Nous espérons que ce sera le cas, car il nous appartient de remettre l’économie au service de l’homme et de son environnement, d’encourager le développement d’éco-filières, de systématiser l’éco-conditionnalité de toute politique de développement et de reconnaître l’économie sociale et solidaire comme acteur économique à part entière.

C’est pourquoi, nous plaidons pour que cette Alliance Emploi-Environnement se concrétise de manière transversale, en s’imbriquant dans les différentes politiques menées par l’ensemble des membres du gouvernement.

A ce titre, nous nous demandons quelles seront les actions développées en synergie avec le ministre en charge de l’emploi ou encore celui en charge de la formation professionnelle ?

Car en la matière, nous pensons qu’il n’y a pas de chasse gardée et que nous devons agir de concert.

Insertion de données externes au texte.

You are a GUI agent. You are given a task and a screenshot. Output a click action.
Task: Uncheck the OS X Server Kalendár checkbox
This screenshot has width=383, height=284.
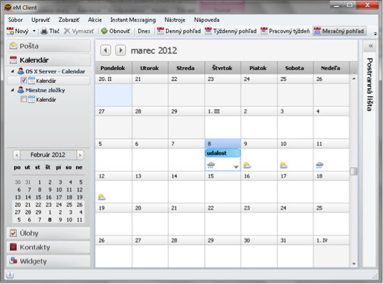24,80
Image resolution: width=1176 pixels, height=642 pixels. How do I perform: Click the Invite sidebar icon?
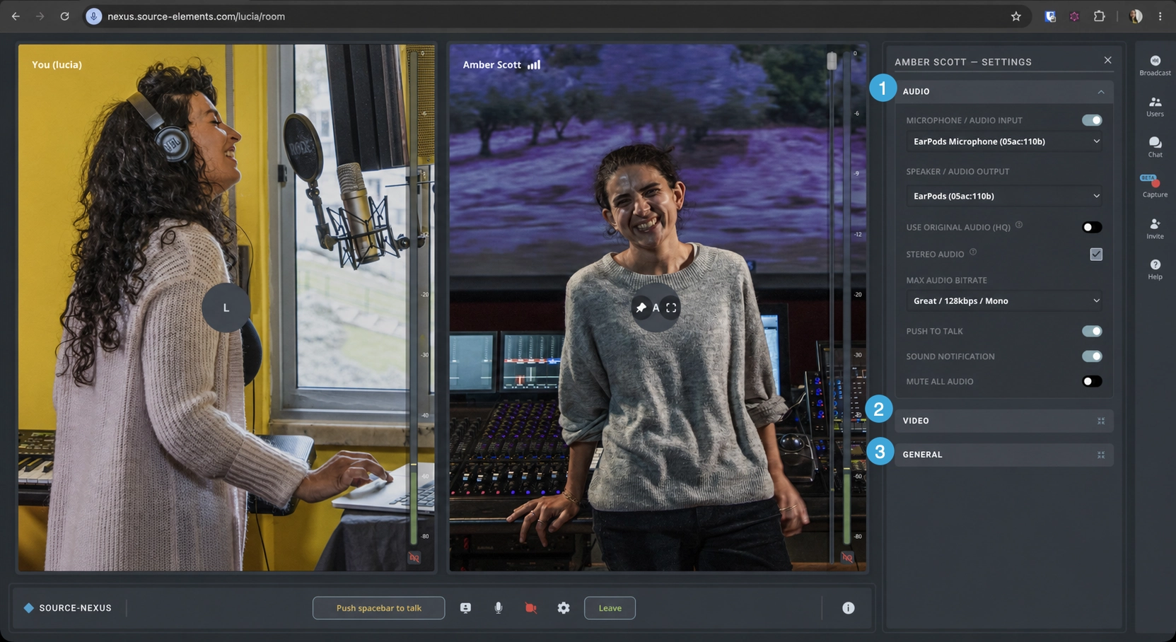pyautogui.click(x=1155, y=228)
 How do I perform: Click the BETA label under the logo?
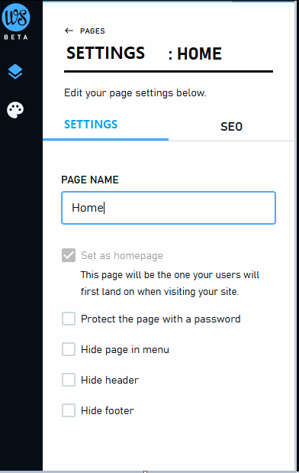click(x=16, y=37)
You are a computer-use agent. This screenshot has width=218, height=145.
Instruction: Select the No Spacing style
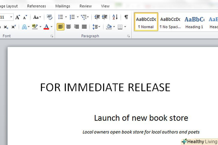click(170, 22)
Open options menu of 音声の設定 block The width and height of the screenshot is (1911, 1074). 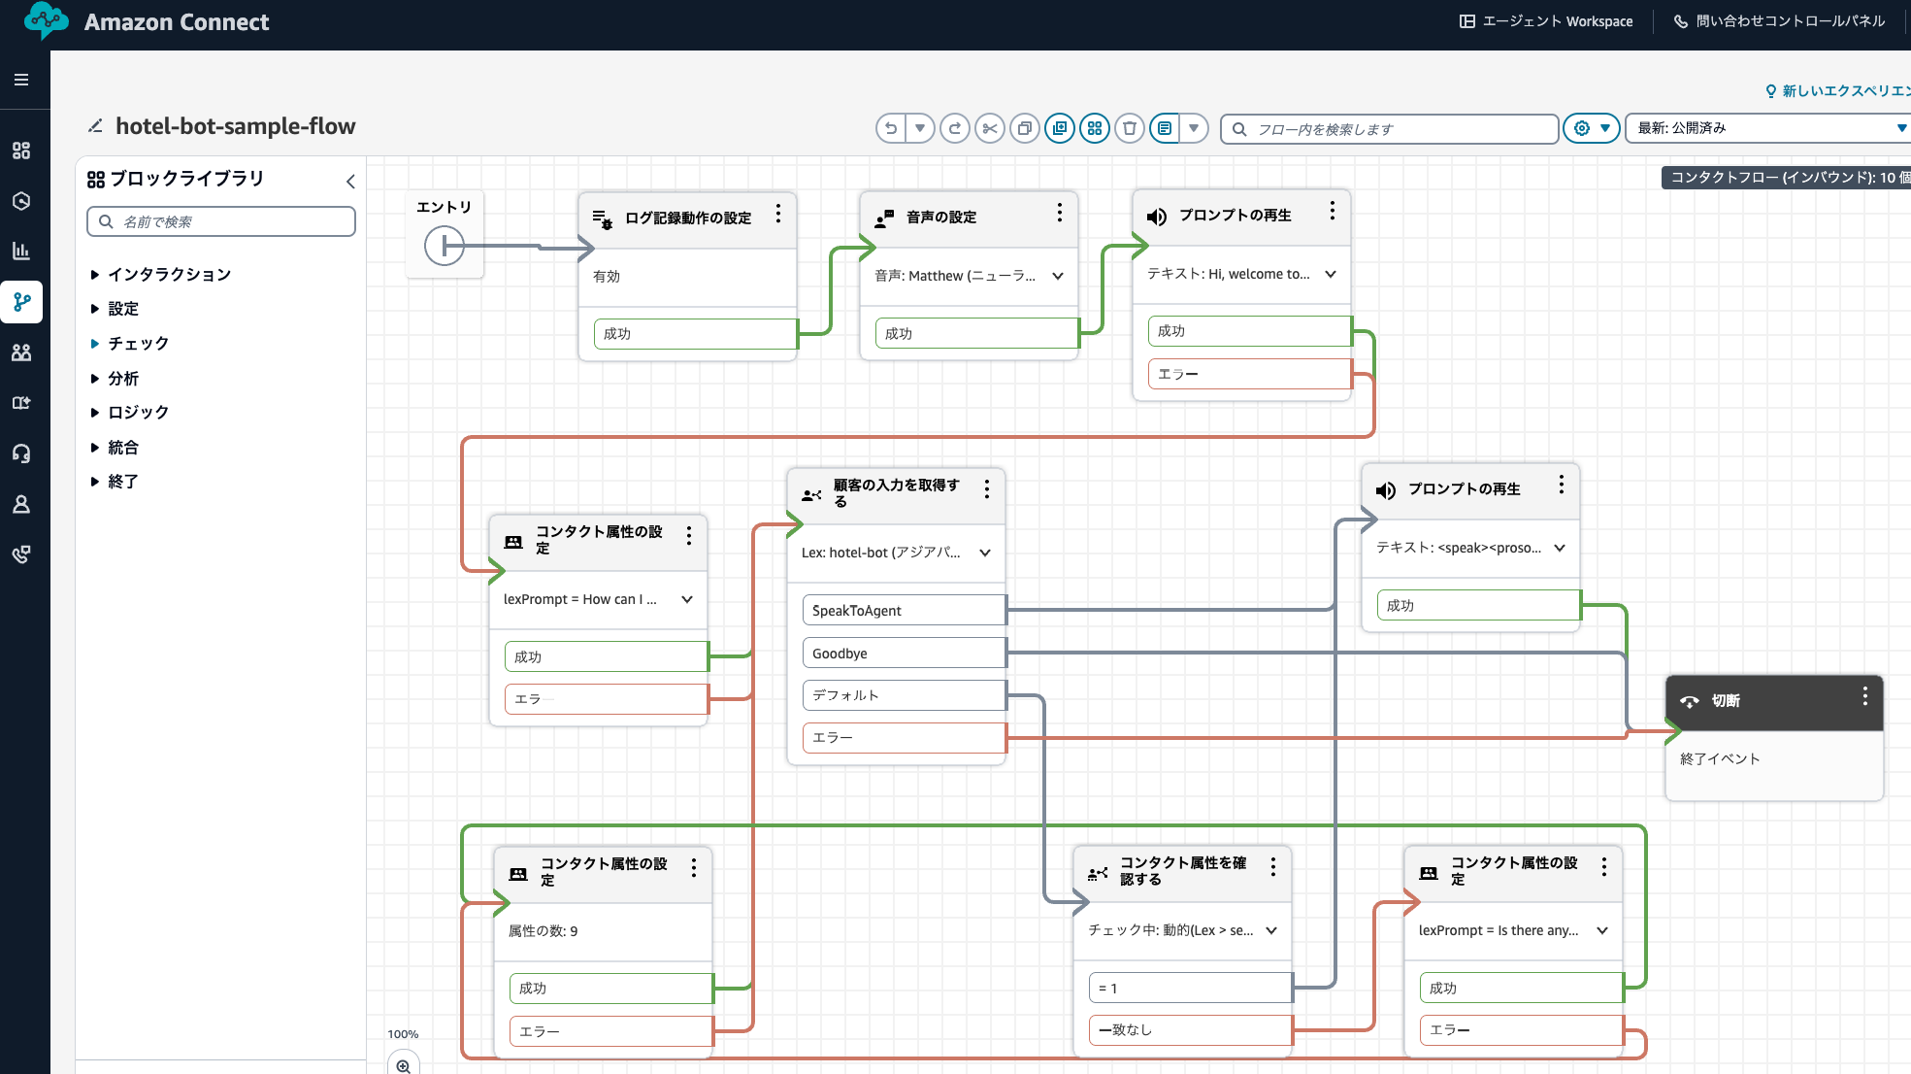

C’est la raison pour laquelle nous souhaiterions avoir de plus amples précisions sur le timing dans lequel seront réunis les acteurs annoncés dans l’accord de gouvernement ?

Car pour relever ce défi, il nous faudra réunir l’ensemble des autorités publiques, Régionales mais aussi locales, en ce compris les acteurs de la formation professionnelle, les acteurs des secteurs concernés ainsi que les partenaires sociaux.